Would Gunderstein see a story in that, the refusal of the Chronicle to carry the story, the implied cover-up, that abominable word, by the world's most powerful newspaper? And then would come the story of the quarter of a million, the avalanche of names, payoffs, a whole new Pandora's box. Surely the Chronicle would respond with denials, would find, in the musty attic of the Times, something to prick the balloon of their unbearable self-righteousness. Then the two great newspapers would lock themselves in mortal combat, draining their energy in a great media war--an unlikely outcome. It was an axiom of the media never to attack a fellow purveyor, at least on a peer level. Economics, the old concept of property ownership, dictated as always the extent of media reach.

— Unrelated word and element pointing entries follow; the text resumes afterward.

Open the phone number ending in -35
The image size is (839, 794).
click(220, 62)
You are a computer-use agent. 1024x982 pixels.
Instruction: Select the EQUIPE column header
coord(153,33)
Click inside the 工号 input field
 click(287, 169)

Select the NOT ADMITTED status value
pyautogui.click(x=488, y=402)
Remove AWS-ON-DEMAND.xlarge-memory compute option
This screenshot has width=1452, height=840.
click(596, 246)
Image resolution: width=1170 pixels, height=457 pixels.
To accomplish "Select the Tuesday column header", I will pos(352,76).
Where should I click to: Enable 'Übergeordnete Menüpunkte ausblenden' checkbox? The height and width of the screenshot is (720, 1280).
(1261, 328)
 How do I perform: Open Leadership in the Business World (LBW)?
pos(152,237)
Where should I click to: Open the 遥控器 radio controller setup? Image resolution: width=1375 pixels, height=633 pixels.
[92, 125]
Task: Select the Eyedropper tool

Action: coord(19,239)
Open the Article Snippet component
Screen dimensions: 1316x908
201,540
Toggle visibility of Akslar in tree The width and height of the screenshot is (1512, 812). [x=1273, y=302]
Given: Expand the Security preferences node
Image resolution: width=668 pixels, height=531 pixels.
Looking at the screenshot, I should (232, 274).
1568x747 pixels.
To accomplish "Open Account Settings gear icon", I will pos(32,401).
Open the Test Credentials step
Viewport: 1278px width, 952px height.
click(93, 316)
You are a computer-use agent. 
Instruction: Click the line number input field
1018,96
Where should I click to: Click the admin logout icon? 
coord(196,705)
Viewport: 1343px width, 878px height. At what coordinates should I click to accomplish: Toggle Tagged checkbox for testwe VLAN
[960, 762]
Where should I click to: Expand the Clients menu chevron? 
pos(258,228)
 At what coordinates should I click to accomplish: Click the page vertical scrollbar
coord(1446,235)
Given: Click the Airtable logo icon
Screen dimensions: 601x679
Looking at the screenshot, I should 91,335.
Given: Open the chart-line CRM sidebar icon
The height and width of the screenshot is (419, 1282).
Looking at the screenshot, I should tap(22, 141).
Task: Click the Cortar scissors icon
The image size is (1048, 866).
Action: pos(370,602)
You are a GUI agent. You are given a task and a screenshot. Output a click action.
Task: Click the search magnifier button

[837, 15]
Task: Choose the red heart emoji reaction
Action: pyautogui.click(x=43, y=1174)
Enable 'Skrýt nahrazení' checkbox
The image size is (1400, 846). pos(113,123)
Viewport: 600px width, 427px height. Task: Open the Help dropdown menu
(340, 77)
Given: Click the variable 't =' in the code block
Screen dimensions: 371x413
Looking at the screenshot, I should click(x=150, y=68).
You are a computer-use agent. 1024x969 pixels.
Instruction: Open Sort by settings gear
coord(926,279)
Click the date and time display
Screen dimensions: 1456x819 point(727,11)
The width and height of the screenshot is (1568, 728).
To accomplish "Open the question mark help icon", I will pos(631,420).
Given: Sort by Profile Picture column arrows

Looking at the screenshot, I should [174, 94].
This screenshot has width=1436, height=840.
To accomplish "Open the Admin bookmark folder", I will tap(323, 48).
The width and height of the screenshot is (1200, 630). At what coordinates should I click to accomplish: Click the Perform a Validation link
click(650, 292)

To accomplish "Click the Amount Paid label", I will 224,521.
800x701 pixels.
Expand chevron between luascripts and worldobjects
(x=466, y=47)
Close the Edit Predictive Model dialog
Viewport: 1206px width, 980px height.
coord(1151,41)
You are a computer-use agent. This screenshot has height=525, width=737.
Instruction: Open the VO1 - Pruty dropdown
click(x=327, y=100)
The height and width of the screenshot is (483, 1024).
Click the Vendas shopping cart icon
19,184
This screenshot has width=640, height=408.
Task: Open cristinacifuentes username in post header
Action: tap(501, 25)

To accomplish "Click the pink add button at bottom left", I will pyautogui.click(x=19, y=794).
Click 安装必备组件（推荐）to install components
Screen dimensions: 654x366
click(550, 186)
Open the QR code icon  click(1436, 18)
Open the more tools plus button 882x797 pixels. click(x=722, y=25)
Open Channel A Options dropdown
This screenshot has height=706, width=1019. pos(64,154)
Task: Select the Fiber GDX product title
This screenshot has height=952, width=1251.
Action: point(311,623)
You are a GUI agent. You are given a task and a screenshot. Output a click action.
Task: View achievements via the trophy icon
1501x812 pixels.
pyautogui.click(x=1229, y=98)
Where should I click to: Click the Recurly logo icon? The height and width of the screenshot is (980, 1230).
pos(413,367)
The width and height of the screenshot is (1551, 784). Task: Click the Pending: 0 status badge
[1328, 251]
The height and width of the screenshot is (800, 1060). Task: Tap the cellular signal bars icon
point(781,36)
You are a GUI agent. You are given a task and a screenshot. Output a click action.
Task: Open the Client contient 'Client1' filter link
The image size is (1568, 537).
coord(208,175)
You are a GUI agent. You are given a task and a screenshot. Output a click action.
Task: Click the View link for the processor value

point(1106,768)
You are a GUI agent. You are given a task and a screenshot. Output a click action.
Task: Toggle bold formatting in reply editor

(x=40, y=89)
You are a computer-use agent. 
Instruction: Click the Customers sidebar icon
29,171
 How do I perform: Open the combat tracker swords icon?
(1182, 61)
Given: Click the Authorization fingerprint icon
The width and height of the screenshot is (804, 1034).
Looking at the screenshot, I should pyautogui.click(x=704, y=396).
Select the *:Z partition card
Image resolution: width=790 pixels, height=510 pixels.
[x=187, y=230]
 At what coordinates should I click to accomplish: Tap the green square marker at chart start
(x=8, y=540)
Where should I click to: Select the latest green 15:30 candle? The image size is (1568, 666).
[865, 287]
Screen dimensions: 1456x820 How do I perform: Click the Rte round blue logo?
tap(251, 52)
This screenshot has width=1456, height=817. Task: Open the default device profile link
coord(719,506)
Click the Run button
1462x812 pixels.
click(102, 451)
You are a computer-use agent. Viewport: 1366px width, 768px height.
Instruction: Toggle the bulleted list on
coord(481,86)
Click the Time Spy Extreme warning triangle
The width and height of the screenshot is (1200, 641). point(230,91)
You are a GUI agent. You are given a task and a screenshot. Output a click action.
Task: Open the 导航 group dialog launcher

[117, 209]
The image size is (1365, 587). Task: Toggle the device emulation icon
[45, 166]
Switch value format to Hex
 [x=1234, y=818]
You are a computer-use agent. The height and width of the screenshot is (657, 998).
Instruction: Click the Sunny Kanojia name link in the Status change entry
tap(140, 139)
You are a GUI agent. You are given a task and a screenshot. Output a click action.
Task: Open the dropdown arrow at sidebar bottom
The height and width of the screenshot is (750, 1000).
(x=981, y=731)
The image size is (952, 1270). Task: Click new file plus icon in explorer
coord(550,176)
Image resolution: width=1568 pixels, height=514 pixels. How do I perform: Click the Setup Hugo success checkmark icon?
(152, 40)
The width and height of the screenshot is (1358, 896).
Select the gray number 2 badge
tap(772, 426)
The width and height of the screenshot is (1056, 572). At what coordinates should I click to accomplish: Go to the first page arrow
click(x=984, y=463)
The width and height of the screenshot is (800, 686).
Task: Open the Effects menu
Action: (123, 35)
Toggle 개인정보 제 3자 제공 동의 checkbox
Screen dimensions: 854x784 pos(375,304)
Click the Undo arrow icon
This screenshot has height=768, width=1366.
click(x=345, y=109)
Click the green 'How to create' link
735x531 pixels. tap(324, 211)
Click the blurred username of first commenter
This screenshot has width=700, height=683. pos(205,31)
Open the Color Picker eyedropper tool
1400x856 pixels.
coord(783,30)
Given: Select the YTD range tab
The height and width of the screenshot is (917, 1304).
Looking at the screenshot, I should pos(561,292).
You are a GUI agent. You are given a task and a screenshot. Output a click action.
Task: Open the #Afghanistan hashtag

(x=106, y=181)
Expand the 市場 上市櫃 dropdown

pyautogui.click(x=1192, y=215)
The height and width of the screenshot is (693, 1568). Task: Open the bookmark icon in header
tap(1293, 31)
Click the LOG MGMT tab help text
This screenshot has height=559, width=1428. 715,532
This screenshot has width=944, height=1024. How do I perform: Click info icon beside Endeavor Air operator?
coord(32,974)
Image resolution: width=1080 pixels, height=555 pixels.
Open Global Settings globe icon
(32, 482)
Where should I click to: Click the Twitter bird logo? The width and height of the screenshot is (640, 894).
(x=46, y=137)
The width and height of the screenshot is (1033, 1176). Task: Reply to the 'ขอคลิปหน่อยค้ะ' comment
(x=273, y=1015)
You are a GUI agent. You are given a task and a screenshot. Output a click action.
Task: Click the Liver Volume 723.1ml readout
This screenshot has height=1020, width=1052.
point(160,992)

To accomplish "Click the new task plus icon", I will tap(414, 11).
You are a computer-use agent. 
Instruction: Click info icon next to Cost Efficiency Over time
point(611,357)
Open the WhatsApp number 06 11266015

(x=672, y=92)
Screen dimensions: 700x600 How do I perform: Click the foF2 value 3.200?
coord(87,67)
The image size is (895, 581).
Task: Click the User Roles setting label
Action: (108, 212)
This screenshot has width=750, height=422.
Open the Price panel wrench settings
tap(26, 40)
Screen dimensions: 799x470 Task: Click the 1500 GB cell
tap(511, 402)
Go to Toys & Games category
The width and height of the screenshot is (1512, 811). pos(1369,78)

He, Nick, might stand in the doorway, but in the end, as he now knew, Myra held the key. Okay, Charlie, he asked, the futility of the question heavy in his mind, what do we do now? Go crazy? Take the bullet? Or walk away, the prospect of a living death?
"I should submit it to the legal eagles."
"There's no libel here, Mr. Gold, not on our part."
"When did you start to practice law?"
"Between us we know more libel law than a brace of lawyers." It was the only visible sign of cockiness he had ever revealed. "A good reporter understands libel by instinct, because a good reporter only writes the truth."
"That is the biggest crock of shit I've heard all morning," he said, knowing it was the truth, knowing that there was no libel in the story. By now, he could only view himself with disgust, his own cowardice galling. But Gunderstein stood his ground, humility returning, the face impassive again, although the myopic eyes seemed to squint less and the red circles around the pimples had diminished.
"Have you shown this story to anyone?"
"No."
"Martha Gates?"
"No." His eyes had narrowed at the mention of her name. Had she told him? The outrage of it, he thought, the invocation of moral principles.
"I need more time, Harold." He had framed the words carefully, more in tone than in meaning. It was necessary not to appear as if he were pleading. There was always the chance that Myra would understand, that reason could prevail. He searched for signs of her pragmatism, found many, invested her with her father's intelligence and balance.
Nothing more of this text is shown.